Hope to get the full tl up early next week.
 

Glen

Moderator
I've been working on a timeline (seemingly forever) where Eleanor of Aquitaine marries Sancho of Navarre instead of Henry II. Their descendants rule an empire that eventually stretches from the Loire to the Alps to the Ebro, plus more (including Savoy, sardinia, corsica and the Balearics. Early on a university is founded and a grammary produced that attempts to standardize the language around 1200. I call it Navarrese in my timeline, but it incorporates elements of Occitan, Catalan, Provencal, Basque, Italian and Latin. Except for Basque, they are all Latin based. The first 3 I believe were mutually intelligible around this time, even though they may have diverged later.

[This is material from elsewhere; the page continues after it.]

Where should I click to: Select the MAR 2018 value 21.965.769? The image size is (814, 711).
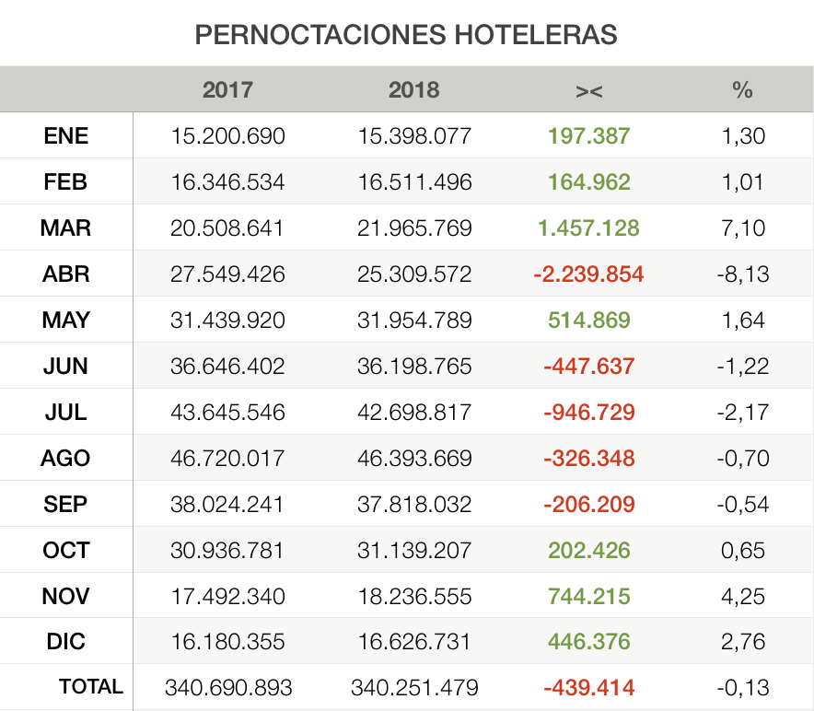[x=413, y=228]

Hope to get the full tl up early next week.

I'd focus on the 'Oc languages for your Navarrese. Basque is a non-starter, Latin unnecessary (they already are heavily related, in fact as the sciences get started, probably will just see it even more latinized in vocabulary, though not structure), Italian is a bit odd here, and I wouldn't expect it to be considered (heck, at the time you're talking, there is no standard 'Italian' per se...though you might give thought to some Ligurian bits). Basque will remain on the outs, except for a few loan words.
 
For language : As occitan-speaker i can understand a great part of a catalan speech.
Of course they're some differences and it's distinct languages, but the difference is due to prononciation, some graphic different uses, castillan/french influence.
In the timeline i'm working on, i would make catalan, due to different cultural expension, rather a franco-provencal regards french situation for occitan : not really just another dialect, but not a complete distinct language.
And, no, Provencal is really closer to all other occitans dialects with a virtual 90% (in radical cases) of inter-comprehension. Only graphic differencies CAN cause some difficulties. But in oral, no problems. Provencal is a dialect, not a language.

For prononciation, some uses are settled in vertical zones, as one sound use in Gasconha and Western Catalunya, others in Lengadoc and Easter Catalunya.

For further explanation, Pierre Bec have made vulagrizing books on occitan. But i don't know if it were translated

For a state : somes possibilities
Early Middle-Ages : surviving Kingdom of Tolosa
High Middle-Ages : surviving Kingdom of Aquitaine
Classic Middle-Ages : victorious Kingdom of Aragon in 1213 ( Battle of Muret) or a Burgondy-like destiny for Raimondine dynasty?
French Revolution : Girondine sucessful creation of "République du Midi" (a real proposition made by few revolutionnaries, not an occitan republic, more meridional french oriented)


Maybe you can work with a surviving occitan Poitou. Due to diseases ofr High Middle-Ages, to the continual invasion of Aquitaine by Franks who make Loire zone depopulated (much like southern Asturias in early reconquista), occitanophone population was replaced by francophone colonization, until Gironde.